PROVIDED RECORDS =
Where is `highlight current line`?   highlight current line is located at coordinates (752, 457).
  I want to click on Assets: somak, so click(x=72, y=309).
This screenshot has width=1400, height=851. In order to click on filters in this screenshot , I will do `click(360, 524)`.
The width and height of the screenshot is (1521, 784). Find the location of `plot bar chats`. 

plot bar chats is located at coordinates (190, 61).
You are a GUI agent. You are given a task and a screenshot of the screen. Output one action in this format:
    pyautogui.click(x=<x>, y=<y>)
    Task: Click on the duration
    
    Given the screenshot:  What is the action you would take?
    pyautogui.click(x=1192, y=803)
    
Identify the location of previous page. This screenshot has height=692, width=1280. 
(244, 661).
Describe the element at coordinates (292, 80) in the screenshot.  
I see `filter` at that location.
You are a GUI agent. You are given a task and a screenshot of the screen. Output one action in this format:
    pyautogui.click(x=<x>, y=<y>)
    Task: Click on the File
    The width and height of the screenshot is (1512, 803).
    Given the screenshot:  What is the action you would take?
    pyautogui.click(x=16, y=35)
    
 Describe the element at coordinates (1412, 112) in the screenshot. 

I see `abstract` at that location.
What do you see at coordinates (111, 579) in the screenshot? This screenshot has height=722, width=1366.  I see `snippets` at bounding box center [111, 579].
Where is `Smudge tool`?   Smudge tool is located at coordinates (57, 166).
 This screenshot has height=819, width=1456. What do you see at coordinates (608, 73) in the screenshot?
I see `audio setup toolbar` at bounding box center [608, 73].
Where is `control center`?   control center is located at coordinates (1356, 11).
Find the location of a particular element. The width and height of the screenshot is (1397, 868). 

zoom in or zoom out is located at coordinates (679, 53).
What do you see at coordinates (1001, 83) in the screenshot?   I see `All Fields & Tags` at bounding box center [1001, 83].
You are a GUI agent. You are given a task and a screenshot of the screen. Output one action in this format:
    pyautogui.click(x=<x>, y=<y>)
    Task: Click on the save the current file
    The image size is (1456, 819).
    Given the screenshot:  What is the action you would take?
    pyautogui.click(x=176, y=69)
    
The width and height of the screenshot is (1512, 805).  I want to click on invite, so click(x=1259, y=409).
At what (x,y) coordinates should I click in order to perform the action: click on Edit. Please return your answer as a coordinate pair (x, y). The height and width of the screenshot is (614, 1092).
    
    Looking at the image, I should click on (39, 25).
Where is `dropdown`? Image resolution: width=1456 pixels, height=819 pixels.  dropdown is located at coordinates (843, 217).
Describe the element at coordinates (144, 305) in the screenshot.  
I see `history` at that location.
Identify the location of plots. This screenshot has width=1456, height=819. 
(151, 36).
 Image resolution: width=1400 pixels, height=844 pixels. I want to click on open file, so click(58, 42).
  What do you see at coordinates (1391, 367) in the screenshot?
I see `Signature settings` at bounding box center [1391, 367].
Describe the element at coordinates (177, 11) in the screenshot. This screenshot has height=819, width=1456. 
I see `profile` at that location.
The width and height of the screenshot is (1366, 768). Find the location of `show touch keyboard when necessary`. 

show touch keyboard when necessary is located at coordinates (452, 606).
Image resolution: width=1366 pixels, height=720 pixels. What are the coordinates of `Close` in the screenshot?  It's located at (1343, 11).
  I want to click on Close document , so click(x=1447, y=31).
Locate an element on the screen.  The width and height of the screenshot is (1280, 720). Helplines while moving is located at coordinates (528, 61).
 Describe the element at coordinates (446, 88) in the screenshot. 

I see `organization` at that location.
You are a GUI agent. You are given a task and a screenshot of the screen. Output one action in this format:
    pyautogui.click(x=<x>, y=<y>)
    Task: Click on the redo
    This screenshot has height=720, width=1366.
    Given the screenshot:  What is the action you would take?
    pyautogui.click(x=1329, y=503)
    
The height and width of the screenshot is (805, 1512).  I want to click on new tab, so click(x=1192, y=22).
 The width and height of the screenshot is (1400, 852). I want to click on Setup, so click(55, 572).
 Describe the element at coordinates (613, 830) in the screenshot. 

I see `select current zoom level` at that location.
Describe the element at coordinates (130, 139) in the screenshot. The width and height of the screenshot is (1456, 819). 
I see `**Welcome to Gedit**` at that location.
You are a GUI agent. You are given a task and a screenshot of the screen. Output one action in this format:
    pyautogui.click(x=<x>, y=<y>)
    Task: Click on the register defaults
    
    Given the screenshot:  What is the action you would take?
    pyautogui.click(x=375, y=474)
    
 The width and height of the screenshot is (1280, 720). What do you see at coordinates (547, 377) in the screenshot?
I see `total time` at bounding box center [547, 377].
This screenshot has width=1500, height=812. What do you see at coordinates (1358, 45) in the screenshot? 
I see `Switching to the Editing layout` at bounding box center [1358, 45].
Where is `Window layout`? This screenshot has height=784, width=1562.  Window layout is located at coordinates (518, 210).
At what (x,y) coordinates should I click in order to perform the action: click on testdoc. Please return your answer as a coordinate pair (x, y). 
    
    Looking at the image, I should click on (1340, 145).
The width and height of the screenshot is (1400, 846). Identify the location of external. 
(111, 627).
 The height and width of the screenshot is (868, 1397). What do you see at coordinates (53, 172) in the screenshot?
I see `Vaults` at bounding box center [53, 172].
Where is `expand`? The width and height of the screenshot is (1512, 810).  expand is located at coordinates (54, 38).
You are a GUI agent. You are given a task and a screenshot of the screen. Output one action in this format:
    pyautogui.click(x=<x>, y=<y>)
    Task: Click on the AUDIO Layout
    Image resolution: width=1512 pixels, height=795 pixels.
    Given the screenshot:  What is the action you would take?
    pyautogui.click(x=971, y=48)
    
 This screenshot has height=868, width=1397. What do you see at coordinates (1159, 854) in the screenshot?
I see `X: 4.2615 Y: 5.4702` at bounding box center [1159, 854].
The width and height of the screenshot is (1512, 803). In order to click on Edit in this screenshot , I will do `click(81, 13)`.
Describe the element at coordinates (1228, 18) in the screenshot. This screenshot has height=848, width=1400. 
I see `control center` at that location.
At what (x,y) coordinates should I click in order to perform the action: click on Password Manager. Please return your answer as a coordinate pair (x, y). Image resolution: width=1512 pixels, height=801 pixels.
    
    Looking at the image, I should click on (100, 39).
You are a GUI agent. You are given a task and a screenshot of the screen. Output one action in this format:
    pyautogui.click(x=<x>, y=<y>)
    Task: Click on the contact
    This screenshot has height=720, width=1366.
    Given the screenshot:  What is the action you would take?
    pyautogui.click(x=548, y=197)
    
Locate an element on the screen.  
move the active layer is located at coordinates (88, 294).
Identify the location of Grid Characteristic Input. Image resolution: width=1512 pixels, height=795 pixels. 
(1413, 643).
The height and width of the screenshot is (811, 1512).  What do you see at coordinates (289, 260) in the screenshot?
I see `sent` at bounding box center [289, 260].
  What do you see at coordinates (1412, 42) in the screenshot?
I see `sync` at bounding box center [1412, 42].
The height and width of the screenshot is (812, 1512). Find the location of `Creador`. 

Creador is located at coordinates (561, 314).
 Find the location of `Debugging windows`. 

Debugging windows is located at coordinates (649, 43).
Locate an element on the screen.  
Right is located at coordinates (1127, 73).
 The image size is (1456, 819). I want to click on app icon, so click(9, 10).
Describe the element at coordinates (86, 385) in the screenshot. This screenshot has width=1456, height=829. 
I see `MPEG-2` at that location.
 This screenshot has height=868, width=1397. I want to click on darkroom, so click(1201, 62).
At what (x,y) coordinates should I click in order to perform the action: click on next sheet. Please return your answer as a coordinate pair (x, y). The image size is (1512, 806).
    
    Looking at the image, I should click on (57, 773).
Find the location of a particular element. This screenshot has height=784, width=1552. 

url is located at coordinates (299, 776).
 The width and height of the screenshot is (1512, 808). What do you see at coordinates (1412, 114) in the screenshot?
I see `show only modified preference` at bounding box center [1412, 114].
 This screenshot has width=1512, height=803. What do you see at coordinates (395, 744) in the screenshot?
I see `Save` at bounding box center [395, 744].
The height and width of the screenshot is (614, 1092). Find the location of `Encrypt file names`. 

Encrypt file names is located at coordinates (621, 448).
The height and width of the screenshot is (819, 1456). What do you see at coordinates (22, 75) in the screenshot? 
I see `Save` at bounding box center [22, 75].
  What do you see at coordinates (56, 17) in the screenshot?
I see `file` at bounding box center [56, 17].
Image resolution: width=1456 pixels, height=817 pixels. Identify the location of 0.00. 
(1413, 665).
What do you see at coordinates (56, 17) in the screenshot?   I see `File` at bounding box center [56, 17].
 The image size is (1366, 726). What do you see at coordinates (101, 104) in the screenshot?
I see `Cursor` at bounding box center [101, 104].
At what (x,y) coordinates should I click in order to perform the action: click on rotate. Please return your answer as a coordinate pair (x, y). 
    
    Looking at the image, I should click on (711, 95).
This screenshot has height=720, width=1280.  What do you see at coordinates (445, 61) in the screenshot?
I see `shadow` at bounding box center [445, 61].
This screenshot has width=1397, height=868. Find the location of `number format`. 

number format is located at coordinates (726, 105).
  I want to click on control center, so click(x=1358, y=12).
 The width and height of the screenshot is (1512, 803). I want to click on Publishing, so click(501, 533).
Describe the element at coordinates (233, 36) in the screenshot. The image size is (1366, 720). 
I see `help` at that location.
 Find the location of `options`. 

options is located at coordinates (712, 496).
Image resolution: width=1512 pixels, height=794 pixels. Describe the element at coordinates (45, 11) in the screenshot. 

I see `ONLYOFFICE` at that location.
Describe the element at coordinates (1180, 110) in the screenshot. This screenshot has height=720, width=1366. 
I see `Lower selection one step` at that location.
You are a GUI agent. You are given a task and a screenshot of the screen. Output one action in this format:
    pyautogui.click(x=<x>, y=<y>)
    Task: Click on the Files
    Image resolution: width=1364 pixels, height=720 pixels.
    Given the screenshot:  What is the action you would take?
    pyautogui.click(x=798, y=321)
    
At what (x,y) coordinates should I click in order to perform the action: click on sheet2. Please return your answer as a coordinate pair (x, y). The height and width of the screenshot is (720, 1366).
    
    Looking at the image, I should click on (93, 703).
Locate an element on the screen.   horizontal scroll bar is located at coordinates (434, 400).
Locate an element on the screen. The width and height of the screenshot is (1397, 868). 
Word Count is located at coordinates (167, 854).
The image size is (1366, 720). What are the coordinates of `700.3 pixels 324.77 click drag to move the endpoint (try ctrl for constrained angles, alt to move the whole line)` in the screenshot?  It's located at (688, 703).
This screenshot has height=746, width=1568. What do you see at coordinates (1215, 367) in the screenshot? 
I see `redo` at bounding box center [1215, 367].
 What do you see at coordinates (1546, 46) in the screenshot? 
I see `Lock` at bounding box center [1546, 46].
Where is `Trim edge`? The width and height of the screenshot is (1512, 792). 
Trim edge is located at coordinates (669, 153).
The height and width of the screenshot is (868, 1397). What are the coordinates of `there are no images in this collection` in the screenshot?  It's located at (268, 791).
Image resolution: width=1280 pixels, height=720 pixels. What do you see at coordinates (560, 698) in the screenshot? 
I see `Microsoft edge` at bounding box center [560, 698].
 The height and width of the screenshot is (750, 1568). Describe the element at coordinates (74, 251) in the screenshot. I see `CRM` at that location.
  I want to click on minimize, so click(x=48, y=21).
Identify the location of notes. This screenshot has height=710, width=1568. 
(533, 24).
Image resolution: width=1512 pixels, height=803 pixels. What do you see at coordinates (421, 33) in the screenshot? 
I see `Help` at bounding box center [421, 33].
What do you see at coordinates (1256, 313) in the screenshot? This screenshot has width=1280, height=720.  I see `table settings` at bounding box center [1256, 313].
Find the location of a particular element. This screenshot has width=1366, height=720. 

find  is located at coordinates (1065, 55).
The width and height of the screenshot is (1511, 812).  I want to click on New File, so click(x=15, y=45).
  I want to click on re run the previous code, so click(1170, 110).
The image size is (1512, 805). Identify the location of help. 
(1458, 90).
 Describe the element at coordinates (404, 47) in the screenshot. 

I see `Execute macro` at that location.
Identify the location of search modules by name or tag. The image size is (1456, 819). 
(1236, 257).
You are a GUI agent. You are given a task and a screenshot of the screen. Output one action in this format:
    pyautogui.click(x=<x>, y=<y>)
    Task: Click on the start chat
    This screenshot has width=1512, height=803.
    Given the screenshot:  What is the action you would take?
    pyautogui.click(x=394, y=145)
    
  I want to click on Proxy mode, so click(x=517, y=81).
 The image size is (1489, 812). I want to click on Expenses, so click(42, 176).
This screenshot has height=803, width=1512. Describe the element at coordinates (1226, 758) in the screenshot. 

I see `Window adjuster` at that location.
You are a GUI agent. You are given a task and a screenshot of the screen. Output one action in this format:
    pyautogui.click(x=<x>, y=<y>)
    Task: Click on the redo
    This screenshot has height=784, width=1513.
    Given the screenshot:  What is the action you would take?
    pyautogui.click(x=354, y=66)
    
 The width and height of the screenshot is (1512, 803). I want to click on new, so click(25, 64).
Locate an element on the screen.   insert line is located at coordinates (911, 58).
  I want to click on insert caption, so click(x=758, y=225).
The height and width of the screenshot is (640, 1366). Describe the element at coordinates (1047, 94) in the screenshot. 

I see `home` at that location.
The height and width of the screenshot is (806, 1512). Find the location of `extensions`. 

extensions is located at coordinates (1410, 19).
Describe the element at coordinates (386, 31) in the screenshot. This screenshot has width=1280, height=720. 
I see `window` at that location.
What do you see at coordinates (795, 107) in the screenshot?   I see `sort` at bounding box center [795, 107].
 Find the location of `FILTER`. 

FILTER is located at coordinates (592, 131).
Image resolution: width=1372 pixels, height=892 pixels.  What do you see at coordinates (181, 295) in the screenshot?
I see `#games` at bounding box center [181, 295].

WORK TO COMPLETE = In the items from the line with "is (1512, 806)." to the line with "Looking at the image, I should click on (57, 773).", switch "next sheet" to "previous sheet" and give those lines again with nothing else changed.

THE SOLUTION =
At what (x,y) coordinates should I click in order to perform the action: click on previous sheet. Please return your answer as a coordinate pair (x, y). The image size is (1512, 806).
    
    Looking at the image, I should click on (57, 773).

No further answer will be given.